Problem description:
Only one stretch of the listing below is wanted. Give it again exactly, from the line with "Pranešimai (398, 803)" through the line with "Neformalus švietimas (291, 2142)".

:: Provided data

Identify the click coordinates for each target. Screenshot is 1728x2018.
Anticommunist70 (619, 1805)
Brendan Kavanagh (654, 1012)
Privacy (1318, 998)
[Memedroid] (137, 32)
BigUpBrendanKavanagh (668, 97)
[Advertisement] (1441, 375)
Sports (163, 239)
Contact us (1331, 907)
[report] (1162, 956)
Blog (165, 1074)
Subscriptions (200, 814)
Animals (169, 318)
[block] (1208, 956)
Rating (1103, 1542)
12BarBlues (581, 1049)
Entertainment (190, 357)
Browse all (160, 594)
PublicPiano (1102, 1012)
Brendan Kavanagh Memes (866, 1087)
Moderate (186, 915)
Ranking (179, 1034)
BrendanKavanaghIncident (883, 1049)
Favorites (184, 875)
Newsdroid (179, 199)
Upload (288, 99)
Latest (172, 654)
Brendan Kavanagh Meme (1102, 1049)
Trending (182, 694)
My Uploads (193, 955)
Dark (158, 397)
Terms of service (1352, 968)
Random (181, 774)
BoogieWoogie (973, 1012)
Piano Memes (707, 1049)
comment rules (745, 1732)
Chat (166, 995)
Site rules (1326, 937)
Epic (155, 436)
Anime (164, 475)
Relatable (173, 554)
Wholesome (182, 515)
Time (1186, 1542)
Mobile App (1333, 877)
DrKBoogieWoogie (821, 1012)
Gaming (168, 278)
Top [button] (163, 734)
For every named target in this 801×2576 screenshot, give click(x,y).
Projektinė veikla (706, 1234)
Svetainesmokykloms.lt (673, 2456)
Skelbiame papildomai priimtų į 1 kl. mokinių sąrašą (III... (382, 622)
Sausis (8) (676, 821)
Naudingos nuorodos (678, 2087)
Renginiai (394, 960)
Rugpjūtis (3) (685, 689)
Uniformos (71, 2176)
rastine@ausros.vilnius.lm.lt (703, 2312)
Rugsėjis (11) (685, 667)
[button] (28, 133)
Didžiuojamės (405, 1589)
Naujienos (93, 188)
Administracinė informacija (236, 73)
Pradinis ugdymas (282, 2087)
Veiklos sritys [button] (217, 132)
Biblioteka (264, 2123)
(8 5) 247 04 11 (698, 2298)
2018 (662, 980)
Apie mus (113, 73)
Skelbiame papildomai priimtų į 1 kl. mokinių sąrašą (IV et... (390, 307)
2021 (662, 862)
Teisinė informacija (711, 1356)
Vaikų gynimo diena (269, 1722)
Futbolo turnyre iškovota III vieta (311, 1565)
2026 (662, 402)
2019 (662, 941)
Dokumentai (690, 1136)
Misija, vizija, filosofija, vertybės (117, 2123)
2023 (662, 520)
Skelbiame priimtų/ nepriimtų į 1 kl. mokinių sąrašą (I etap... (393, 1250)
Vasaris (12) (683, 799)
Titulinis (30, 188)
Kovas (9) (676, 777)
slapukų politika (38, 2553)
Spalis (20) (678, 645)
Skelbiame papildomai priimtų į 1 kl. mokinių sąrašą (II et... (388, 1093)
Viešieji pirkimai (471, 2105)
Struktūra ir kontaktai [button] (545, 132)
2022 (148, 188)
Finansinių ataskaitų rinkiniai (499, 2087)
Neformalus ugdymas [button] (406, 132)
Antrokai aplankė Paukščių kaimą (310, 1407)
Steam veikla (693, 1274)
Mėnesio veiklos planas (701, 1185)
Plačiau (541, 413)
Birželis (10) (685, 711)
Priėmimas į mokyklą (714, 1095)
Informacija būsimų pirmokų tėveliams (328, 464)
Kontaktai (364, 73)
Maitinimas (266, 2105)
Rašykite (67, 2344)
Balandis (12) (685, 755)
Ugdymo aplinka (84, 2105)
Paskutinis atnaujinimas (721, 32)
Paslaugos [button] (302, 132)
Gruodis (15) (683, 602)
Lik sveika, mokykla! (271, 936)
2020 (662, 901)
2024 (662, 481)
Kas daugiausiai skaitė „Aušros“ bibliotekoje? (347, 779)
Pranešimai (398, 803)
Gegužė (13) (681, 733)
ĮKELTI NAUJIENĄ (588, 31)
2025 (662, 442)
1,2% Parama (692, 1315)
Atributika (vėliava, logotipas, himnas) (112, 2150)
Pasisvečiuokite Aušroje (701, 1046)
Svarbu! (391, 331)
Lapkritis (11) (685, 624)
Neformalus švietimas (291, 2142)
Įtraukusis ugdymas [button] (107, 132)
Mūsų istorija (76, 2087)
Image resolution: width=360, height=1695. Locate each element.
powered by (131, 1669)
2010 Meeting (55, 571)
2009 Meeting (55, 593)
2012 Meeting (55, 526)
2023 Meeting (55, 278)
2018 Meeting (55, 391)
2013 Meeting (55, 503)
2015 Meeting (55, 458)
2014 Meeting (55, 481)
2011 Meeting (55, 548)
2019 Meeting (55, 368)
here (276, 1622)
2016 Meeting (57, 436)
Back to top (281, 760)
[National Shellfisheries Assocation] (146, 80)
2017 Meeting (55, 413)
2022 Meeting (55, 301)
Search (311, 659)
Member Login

::::

Exercise output:
Pranešimai (398, 803)
Gegužė (13) (681, 733)
ĮKELTI NAUJIENĄ (588, 31)
2025 (662, 442)
1,2% Parama (692, 1315)
Atributika (vėliava, logotipas, himnas) (112, 2150)
Pasisvečiuokite Aušroje (701, 1046)
Svarbu! (391, 331)
Lapkritis (11) (685, 624)
Neformalus švietimas (291, 2142)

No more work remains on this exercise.